[Assignment] Nothing outside the range is wanted. Repeat exactly the lines below from the one with "Screenshot is 1352x2576." through the one with "Granat Ring (699, 2356)".

[Stored data entries]
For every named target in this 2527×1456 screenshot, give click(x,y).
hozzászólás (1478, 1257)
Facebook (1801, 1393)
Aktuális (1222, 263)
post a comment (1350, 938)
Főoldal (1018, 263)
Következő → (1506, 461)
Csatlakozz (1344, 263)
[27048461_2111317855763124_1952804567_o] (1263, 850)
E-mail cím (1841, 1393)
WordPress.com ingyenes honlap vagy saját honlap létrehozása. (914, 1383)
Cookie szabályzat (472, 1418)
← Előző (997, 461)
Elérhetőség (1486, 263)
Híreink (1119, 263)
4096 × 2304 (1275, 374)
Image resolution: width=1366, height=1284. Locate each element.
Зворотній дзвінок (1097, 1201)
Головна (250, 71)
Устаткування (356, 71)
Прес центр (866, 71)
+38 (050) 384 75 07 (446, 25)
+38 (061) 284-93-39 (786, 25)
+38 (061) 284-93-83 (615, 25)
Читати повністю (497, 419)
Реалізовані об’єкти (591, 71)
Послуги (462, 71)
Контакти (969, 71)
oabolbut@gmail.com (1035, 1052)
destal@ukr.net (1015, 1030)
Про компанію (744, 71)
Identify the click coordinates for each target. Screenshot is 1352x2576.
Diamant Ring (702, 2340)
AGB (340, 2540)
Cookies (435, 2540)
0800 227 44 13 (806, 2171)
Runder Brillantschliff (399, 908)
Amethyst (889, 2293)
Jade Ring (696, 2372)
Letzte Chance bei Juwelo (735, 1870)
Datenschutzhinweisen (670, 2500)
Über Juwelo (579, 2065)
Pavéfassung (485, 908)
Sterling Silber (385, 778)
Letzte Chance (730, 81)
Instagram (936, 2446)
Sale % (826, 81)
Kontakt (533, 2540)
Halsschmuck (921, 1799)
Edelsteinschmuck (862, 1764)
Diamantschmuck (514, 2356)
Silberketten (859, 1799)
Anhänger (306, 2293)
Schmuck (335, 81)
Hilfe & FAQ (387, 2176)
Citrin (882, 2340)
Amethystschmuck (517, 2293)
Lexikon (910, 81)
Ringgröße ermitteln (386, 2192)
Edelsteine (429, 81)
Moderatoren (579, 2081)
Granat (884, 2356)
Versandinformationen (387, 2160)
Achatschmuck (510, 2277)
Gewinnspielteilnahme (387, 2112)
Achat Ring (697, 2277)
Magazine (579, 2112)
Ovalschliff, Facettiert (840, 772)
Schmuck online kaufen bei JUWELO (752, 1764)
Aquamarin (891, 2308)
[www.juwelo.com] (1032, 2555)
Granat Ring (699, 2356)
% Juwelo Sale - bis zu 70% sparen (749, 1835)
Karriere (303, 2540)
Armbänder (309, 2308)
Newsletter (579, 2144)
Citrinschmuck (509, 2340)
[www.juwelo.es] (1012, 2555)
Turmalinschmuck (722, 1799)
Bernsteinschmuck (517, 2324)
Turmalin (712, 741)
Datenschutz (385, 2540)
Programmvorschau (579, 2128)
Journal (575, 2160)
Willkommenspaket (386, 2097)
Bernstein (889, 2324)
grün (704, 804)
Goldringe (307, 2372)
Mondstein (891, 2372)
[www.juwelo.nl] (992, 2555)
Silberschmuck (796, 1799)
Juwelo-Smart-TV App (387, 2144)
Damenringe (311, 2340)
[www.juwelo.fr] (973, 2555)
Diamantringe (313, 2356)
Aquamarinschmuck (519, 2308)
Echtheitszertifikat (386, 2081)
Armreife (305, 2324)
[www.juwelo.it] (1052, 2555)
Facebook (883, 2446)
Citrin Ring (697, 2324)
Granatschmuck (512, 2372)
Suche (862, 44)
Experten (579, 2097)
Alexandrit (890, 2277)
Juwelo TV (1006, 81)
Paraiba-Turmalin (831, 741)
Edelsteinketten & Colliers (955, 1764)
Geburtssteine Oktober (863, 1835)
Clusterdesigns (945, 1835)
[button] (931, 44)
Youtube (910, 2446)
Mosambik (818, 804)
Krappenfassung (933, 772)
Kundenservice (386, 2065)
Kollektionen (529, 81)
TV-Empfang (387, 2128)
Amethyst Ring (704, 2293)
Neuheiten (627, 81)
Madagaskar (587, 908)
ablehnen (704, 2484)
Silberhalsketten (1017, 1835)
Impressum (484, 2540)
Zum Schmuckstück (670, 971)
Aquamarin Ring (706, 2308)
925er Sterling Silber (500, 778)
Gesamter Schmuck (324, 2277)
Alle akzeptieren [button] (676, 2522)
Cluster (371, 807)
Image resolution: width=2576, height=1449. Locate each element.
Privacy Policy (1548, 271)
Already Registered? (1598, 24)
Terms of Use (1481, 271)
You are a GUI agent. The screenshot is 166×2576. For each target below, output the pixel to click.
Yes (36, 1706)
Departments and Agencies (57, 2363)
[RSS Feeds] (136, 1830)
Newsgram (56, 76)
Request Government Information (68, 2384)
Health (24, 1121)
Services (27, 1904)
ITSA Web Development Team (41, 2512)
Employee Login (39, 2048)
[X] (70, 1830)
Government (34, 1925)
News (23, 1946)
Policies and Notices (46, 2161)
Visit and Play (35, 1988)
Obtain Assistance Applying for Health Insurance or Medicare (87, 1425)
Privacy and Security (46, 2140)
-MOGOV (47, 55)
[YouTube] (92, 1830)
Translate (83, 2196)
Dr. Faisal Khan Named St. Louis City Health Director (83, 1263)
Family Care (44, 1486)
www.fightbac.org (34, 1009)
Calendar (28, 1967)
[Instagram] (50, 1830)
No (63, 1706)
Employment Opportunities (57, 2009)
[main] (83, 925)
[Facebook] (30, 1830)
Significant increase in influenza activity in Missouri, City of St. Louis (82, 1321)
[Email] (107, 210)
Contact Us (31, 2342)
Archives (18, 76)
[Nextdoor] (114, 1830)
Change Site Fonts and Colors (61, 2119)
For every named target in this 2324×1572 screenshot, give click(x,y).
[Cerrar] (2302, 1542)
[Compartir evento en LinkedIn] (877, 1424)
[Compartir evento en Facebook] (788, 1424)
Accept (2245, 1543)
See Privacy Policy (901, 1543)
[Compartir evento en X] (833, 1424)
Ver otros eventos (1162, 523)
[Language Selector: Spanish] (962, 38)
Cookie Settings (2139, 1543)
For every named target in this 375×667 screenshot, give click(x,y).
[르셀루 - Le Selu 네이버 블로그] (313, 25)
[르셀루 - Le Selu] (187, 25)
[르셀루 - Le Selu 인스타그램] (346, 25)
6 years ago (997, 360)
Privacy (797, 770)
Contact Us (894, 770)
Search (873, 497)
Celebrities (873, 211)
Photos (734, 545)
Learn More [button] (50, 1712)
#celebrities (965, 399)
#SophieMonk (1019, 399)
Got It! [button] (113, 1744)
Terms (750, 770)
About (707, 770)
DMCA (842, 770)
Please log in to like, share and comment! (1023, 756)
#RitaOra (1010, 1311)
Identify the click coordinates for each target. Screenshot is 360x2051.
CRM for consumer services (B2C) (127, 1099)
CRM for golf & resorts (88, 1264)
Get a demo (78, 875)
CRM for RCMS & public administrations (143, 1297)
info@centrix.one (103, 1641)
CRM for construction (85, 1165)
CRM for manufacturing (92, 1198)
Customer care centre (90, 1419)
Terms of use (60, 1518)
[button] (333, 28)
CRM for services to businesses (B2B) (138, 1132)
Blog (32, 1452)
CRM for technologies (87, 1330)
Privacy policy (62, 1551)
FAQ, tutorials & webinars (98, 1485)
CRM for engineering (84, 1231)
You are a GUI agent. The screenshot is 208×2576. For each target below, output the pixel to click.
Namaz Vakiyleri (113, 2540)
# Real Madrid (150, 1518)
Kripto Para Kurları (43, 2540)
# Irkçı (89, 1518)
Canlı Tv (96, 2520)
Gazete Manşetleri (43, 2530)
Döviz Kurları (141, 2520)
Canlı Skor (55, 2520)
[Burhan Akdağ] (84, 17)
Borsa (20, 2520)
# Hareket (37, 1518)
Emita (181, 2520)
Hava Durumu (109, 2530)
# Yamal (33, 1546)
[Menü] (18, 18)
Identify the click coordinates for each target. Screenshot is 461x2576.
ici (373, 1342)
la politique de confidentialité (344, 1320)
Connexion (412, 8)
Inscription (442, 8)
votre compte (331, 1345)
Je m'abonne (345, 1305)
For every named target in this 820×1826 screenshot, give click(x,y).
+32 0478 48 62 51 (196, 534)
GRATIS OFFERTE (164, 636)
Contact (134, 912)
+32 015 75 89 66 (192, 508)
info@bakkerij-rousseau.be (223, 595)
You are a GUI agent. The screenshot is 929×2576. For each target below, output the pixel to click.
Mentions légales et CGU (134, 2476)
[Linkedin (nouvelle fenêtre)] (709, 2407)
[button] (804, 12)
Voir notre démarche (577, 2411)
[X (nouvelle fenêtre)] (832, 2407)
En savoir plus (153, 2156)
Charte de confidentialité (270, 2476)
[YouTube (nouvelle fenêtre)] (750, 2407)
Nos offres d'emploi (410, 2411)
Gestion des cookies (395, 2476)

[Exercise response]
Identify the click coordinates for each target. Screenshot is 1352x2576.
Diamant Ring (702, 2340)
AGB (340, 2540)
Cookies (435, 2540)
0800 227 44 13 (806, 2171)
Runder Brillantschliff (399, 908)
Amethyst (889, 2293)
Jade Ring (696, 2372)
Letzte Chance bei Juwelo (735, 1870)
Datenschutzhinweisen (670, 2500)
Über Juwelo (579, 2065)
Pavéfassung (485, 908)
Sterling Silber (385, 778)
Letzte Chance (730, 81)
Instagram (936, 2446)
Sale % (826, 81)
Kontakt (533, 2540)
Halsschmuck (921, 1799)
Edelsteinschmuck (862, 1764)
Diamantschmuck (514, 2356)
Silberketten (859, 1799)
Anhänger (306, 2293)
Schmuck (335, 81)
Hilfe & FAQ (387, 2176)
Citrin (882, 2340)
Amethystschmuck (517, 2293)
Lexikon (910, 81)
Ringgröße ermitteln (386, 2192)
Edelsteine (429, 81)
Moderatoren (579, 2081)
Granat (884, 2356)
Versandinformationen (387, 2160)
Achatschmuck (510, 2277)
Gewinnspielteilnahme (387, 2112)
Achat Ring (697, 2277)
Magazine (579, 2112)
Ovalschliff, Facettiert (840, 772)
Schmuck online kaufen bei JUWELO (752, 1764)
Aquamarin (891, 2308)
[www.juwelo.com] (1032, 2555)
Granat Ring (699, 2356)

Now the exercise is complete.